These are a few of my favourite things… in the Living with Machines exhibition
The free Living with Machines exhibition is open now until January 2023 at Leeds City Museum. It was co-curated by our Co-Investigator Mia Ridge (Digital Curator at the British Library) and John McGoldrick (Curator of Industrial History, Leeds Museums and Galleries). In this post, Mia provides some behind-the-scenes insights…
I’m still finding it hard to believe that our exhibition is open to the public at Leeds City Museum after working on it for so long!
Project Co-Investigator Maja Maricevic first suggested we include an exhibition in the funding proposal that became the Living with Machines project back in 2017 or so, and we began thinking about potential locations in Leeds from early 2019 or so. And I’m so glad we did! Co-curating the exhibition with John and working with other Leeds staff (especially Rachael Dilley) was a joy. As the Credits section on the Exhibition web page shows, we also benefited from support and contributions from a huge range of people at Leeds Museums and Galleries, the British Library and a range of other institutions.
Many of the LwM team came up for the opening ‘private view’ in late July, and I was delighted to hear that they could clearly see how the exhibition reflected the project’s themes and our discussions over the years, even though at first an intensively methods-focused project and an exhibition are two very different things. So how did we do it?

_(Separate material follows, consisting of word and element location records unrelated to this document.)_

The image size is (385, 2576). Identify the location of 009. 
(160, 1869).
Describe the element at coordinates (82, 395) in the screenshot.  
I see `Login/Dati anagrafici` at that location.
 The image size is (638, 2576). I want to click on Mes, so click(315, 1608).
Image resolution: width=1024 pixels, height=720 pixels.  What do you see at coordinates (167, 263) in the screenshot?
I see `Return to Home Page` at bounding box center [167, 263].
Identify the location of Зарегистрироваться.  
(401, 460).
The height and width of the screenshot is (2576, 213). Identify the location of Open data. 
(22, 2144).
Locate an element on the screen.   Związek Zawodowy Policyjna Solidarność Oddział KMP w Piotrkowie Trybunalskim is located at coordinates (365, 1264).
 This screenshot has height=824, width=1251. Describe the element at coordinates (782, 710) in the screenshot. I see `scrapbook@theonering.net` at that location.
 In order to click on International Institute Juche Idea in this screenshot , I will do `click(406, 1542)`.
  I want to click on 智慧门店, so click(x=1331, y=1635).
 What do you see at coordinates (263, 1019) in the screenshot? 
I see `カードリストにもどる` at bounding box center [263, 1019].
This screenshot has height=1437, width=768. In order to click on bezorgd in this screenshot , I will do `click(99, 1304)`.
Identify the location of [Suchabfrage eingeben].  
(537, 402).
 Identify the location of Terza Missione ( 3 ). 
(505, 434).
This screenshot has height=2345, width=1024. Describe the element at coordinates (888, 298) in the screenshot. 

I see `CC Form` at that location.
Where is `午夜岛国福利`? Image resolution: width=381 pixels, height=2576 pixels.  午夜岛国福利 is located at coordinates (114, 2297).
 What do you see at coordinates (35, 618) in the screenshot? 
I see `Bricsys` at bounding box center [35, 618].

When figuring out what stories we wanted to tell in the exhibition, I went back to the first vision for Living with Machines as a project that sought to understand and document the impact of mechanisation on ordinary lives from about 1780 to 1920. My approach was also shaped by the many conversations about our work with the public via our crowdsourcing projects on the Zooniverse platform. The questions people asked as they helped us find articles about accidents involving machinery not only motivated later tasks defining machines from 19th century newspaper articles, they also gave me some insights into what people expected – or didn’t expect – to find in an exhibition about mechanisation. It also helped me think about how to present stories of resistance, excitement and adaptation to mechanisation in the past so that contemporary resonances with the way society is encountering AI now were clear.
In addition to all the research and discussion around selecting objects and stories, it took a lot of work to bridge the fascinating but abstract work on the project with the family-friendly reading age requirements for our central Leeds venue. I wanted the exhibition to include something to surprise those who already knew a lot about the industrial revolution, while including enough information to help those new to the subject appreciate the stories we were telling.
A few of my favourite things
The exhibition includes a lot of artworks because I wanted to show ‘machines’ in context, with the workers who used them, embedded in workshops, homes and factories. (Art UK was invaluable here, as it contains so many works from institutions large and small). It also includes lots of quotes that came from deep dives into the British Newspaper Archive. As I did a lot of my research online, I only got to see most of the objects in-person when they arrived at Leeds City Museum. Here are some of my favourites…
- ‘Girl at Preston Loom‘ looks a bit twee at first glance, with more attention paid to the machinery than the ‘girl’ herself (and nevermind the dangers of her skirt and scarf around those machines), but this belies the role that women textiles workers in Preston played in striking for better working conditions.
- Key items from the British Library include several ‘slip ballads‘ – printed songs sold for a penny or so that helped workers share their opinions of the coming of machines. These ballads were brilliantly and movingly brought to life by folk singers from Leeds who set them to new music. Stand under the sound cone in the gallery to listen while reading some of their lyrics.
- ‘Les travaux de la manufacture‘ – a celebration of many parts of the textile making process in gorgeous detail. Printed fabric about printing fabric is beautifully meta.
- A potato peeler (or scalloper) appears right at the start, where it helps set expectations about the many forms that ‘machines’ take. It’s also right next to an interactive visualisation of crowdsourced data that documents the many things called ’machines’ in 19th century newspapers.
- The ‘Little Stranger’ domestic sewing machine. If you participated in our ‘what was a machine?’ crowdsourcing task, you’ll know that half the time the answer was ‘a sewing machine’. Ads for sewing machines were incredibly common in newspapers in the 1800s, and thinking about why helped inspire some of our stories around the benefits of mechanisation.
- The Victorian tricycle represents how small companies responded to the cycling trend by turning their skills and tools to manufacturing bicycles, and it also lets us tell stories about how liberating bicycles were at the time, especially for young, unmarried women: ‘To men the bicycle has been an unquestionable boom. …. To women it has brought new life, wider, freer and more delightful than was dreamt before its coming.’ – Freeman’s Journal and Daily Commercial Advertiser, 1899
- A selection of football cards. I just love the idea that modern football is the result of the way the factory system gathered large groups of active young people into workplaces. I knew that the UEFA and FIFA women’s world cups would take place during the exhibition’s run so the loans that represent early women’s teams are really special. If you’re local to Leeds you might also find other familiar names…
I hope this post gives you a sense of some of the rich stories and objects in our exhibition. There’s a fabulous programme of family and adults events around it, so of course I’m biased but it’s well worth a visit!